- What you are asked to do
Retype word for word the line containing "This screenshot has height=1128, width=672." and each line that follows it in the records below, through the last one, with no pictures.

- The input
• • •

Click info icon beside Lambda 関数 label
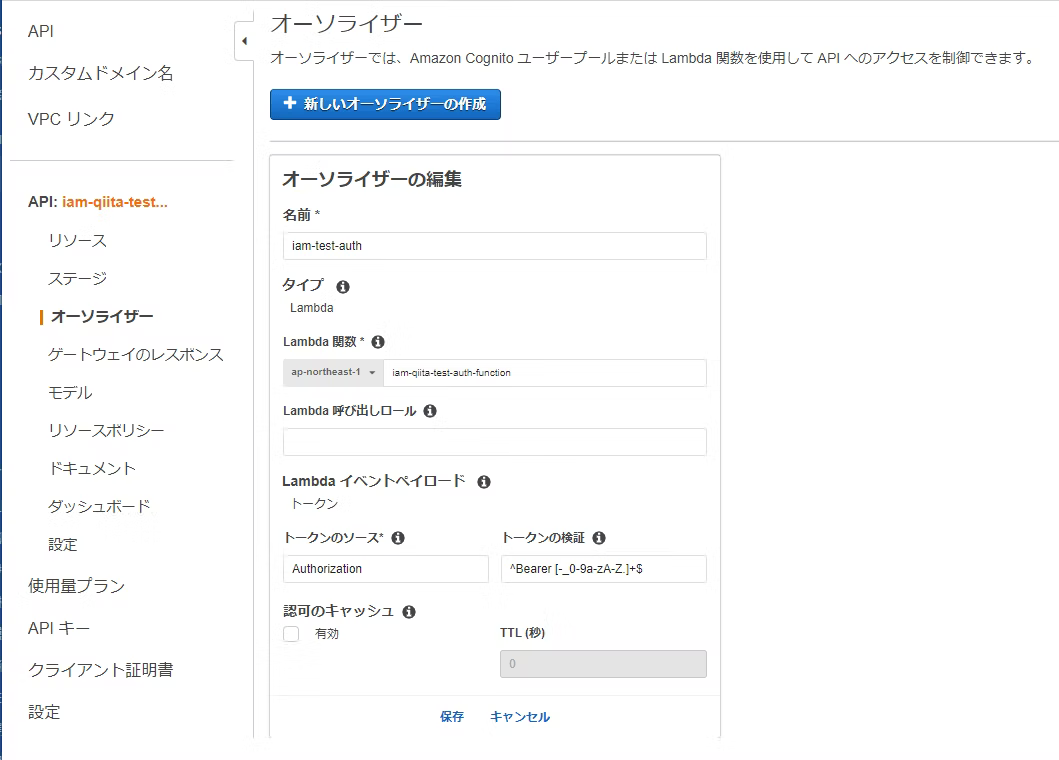This screenshot has width=1059, height=760. pyautogui.click(x=378, y=342)
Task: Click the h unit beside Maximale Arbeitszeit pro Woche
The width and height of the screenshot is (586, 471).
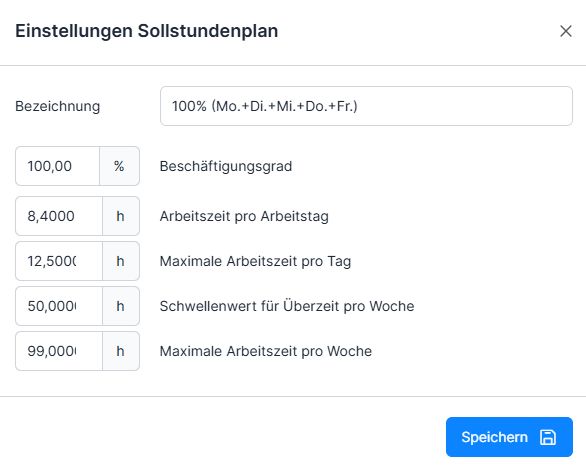Action: pos(121,351)
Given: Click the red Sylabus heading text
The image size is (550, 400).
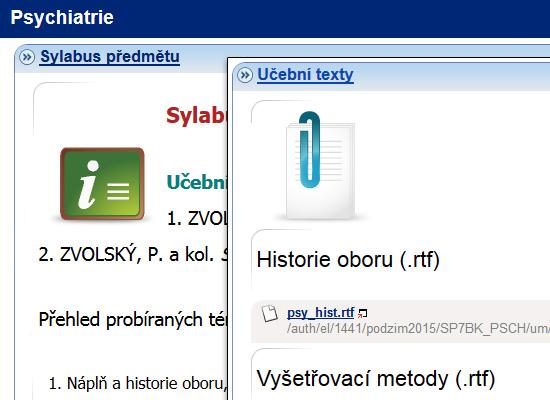Looking at the screenshot, I should pyautogui.click(x=196, y=115).
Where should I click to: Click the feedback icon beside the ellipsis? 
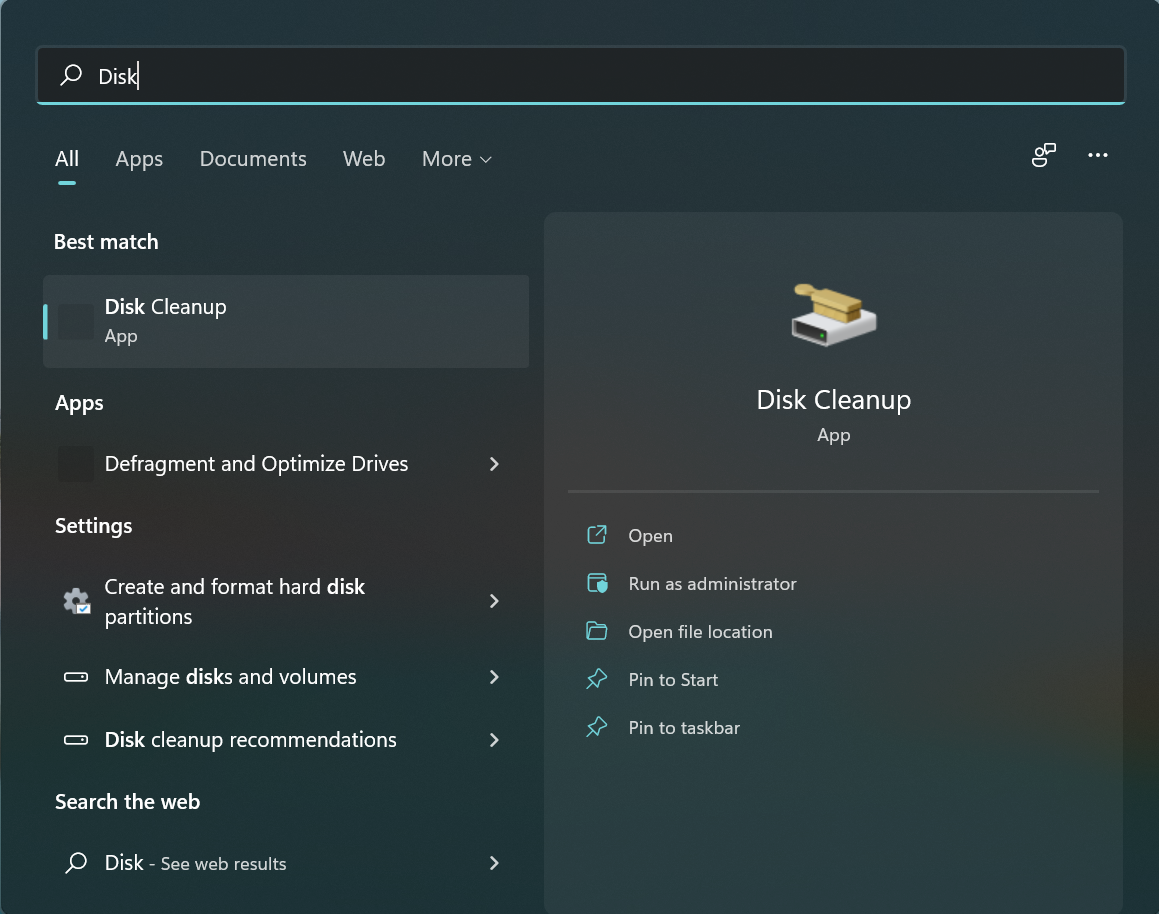pyautogui.click(x=1043, y=155)
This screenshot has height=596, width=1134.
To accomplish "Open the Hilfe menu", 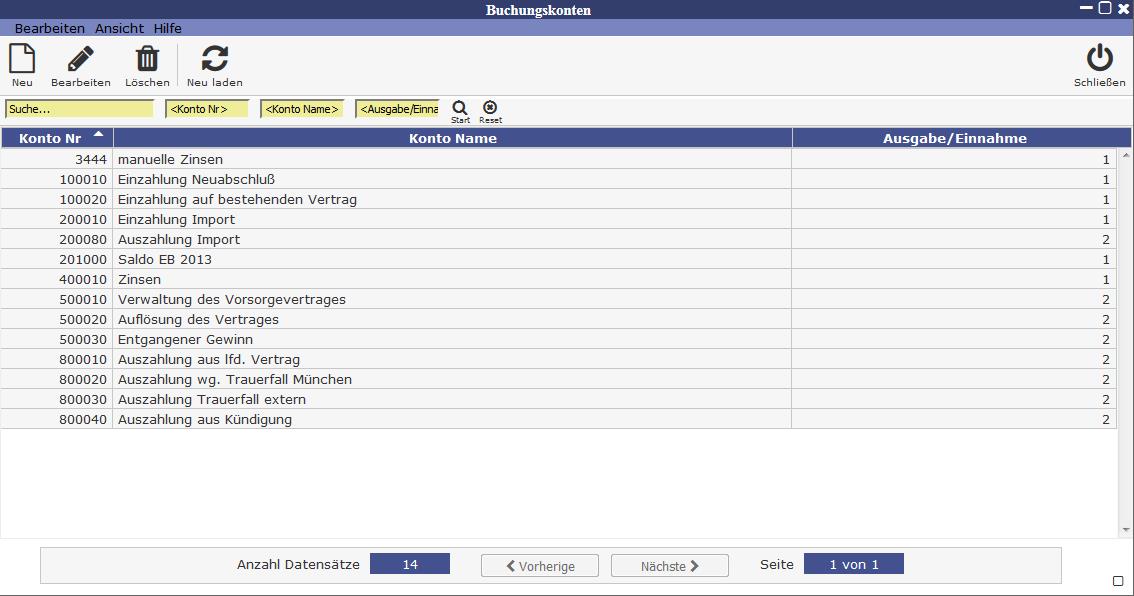I will pos(167,29).
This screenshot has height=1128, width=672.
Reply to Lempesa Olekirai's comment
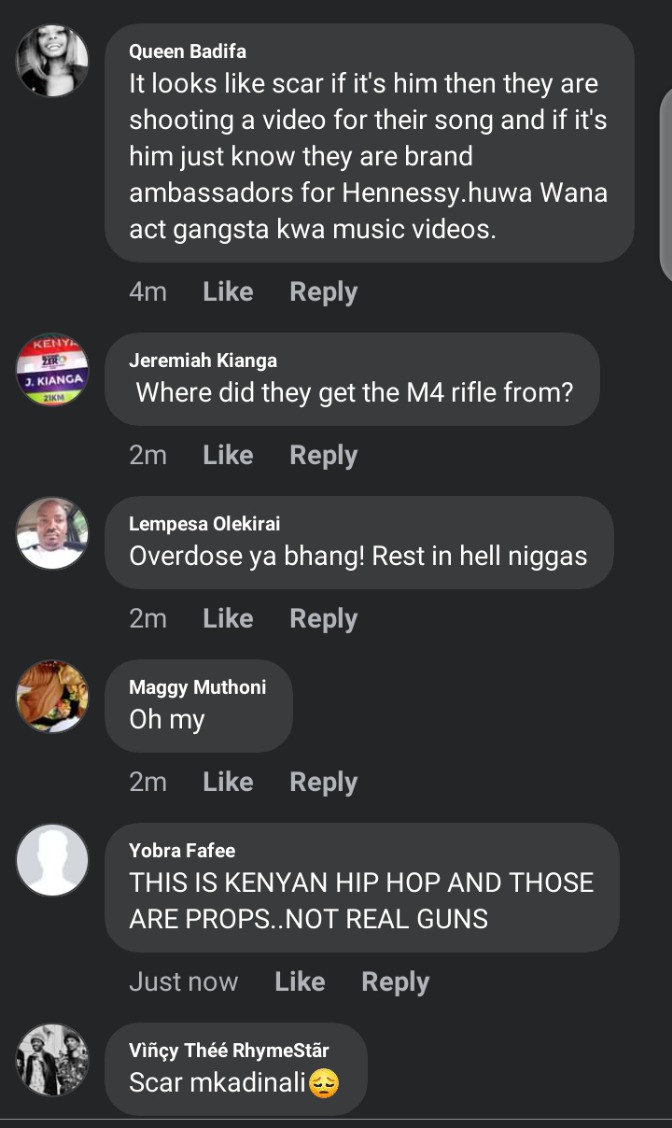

• • •

- Result of this task
This screenshot has height=1128, width=672.
Reply to Lempesa Olekirai's comment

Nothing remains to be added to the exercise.